Yes, your concern is valid.  I thought we had a --no-refresh option that
would allow the user to work around this particular case.  The situation
that's going to catch people is when the catalog is up-to-date and all
files are on disk, we'll fail the captive portal test while trying to
send intent information.  I think the solution is to have an offline
mode, or to first install only from cache.  However, I probably won't be
able to get support for this into the current wad.  If you see a more
pragmatic option, I'm open to suggestion, though.

>   line 608: won't a bogus value in PKG_DUMP_STATS, like "true" cause a 
> traceback here?

Thanks.  I'll catch a ValueError here.

> src/modules/client/api_errors.py:
>   lines 298, 309: missing an extra newline

Thanks.  Is the standard two lines between classes?  I wasn't sure,
since I thought we were okay with just one newline between function
definitions.

> src/modules/client/image.py:
>   line 1228: question, what is the difference between 'raise' and 'raise 
> e'; i've seen both forms used

I'm not sure it matters -- we'd have to ask Danek.  I put this in here
while trying to debug where one of my InvalidDepotResponse exceptions
had gone.  I reasoned that since we had the exception assigned to e in
the except block, perhaps we should raise it by explicitly naming e.

>   line 1309: the comment says zero, but the code says '= None'

This should be None.  I've fixed the comment to match.

> src/modules/client/imagestate.py:
>   Nice!  This seems like a better home for intent.  Thanks for moving  
> it.

As I recall, you helped me find a suitable place to relocate this code.
Much obliged for your assistance.

> src/modules/client/transport/engine.py:
>   lines 28-32: nit: can you asciibetise imports in all your files?  it 
> makes it easier to update the imports later

Yes.  I had thought I did this, but apparently I forgot.

>   line 105: nit: shouldn't it be pathname instead of filename if it is 
> expected to optionally include the path?

Yes, in fact filename must be a path.  I'll change this accordingly.

>   line 111: nit: s/progress tracker/ProgressTracker/ to make it subtly 
> clear that only ProgressTracker objects are supported.  This likely is in 
> other places as well.

Fixed.  You were right.  There were a couple more cases at the end of
the file.

>   line 151: in the gui, the user might initiate another transport action 
> even after canceling, should the remove_handle, teardown, free happen 
> still (lines 218-220)?  I know we have the transport.reset() call in the 
> prepare() part of the client.api, but I thought I would ask.  It just 
> seemed odd that for raise_to_ex that we would cleanup first, while cancel 
> immediately returns instead of cleaning up.  Though perhaps you did that 
> because cancel has to be immediate.

No, you're right.  This needs to be fixed.  The ex_to_raise case got
caught because we failed to cleanup after an exception was raised, but
was caught and supressed elsewhere.  This lead to us continuing on with
fewer and fewer handles available.  In the case of the GUI and the
CanceledException, we'll always call transport.reset() but this code
should be modified to clean up in case that doesn't happen.

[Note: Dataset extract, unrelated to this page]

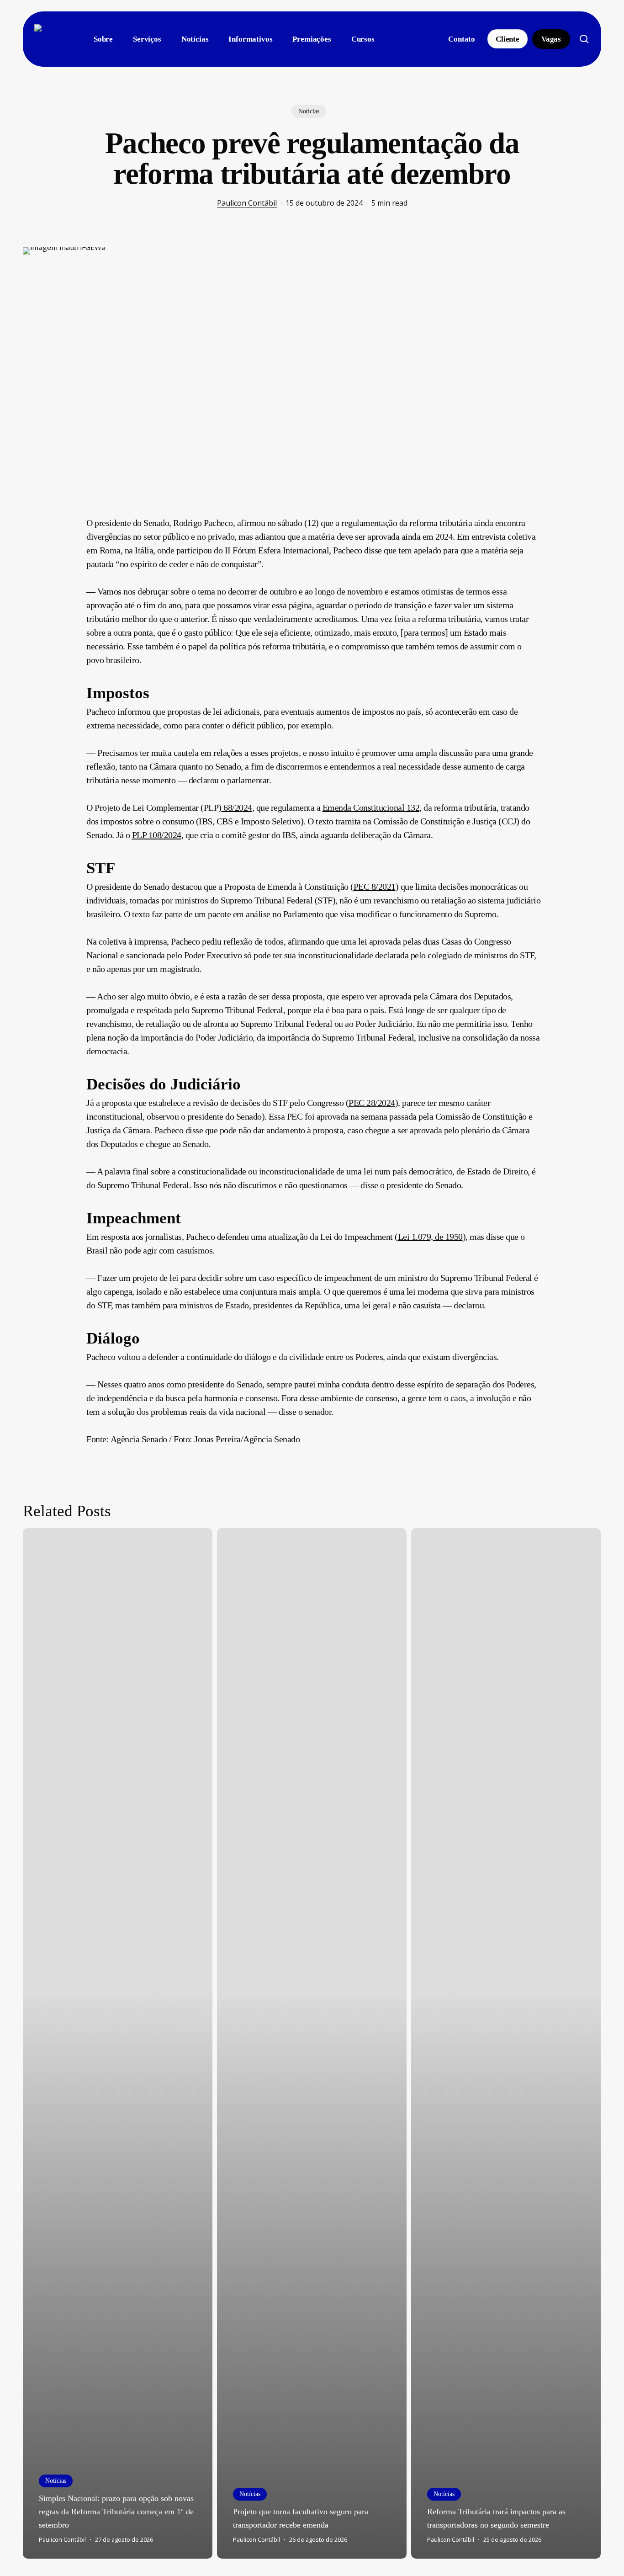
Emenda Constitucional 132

>   line 304: nit: since this is more like a read-only property than a  
> function, i'd decorate this with @property, and then callers can simply 
> say 'if engine.pending', but that's a matter of taste.

I don't really have a preference here.  I'm happy to change it.

>   line 404: should this function validate that size >= 0?

My instinct is to say yes, and that we should set a minimum size as
well.  However, the only code that currently calls this function gets
the size by calling statvfs(2), which tells us the optimal fs block size
to use.  Perhaps if it's given a nonsensical value for the buffer size,
it should choose a default like 4 or 8k.

>   line 554: if you made this 'if hdl.success: continue' you could de- 
> indent the block below and the formatting would be nicer

I would like to, but continue is only valid in a for or while loop.
There aren't any loops in __teardown_handle(). :(

> src/modules/client/transport/fileobj.py:
>
>   line 247: you hate it that much?

Heh.  Meant to delete that earlier.

> src/modules/client/transport/repo.py:

>   line 117: does this mean that clients of the transport engine aren't 
> intended to specify the versions of operations they want to perform?

The idea was that we choose the highest available version supported by
both the client and the server.  Since the client only supports one
version of every operation right now, I omitted the code to choose a
version.

>   line 256: why assign to respdata? not used

I was probably double-checking the output when debugging.  Changed to
just call .read() directly.

>   line 316: should this check to see if the engine object id() is the  
> same or does it matter?

I hadn't considered the case where someone might have multiple Transport
objects instantiated at once, since the CLI and the GUI only need one.
The short answer is yes, this matters.  For those who might be following
along, you sent me another e-mail about this off-list.  I think the
thing to do is make the repo cache per-Transport, which obviates the
need to check engine-id until we have a multi-engine transport.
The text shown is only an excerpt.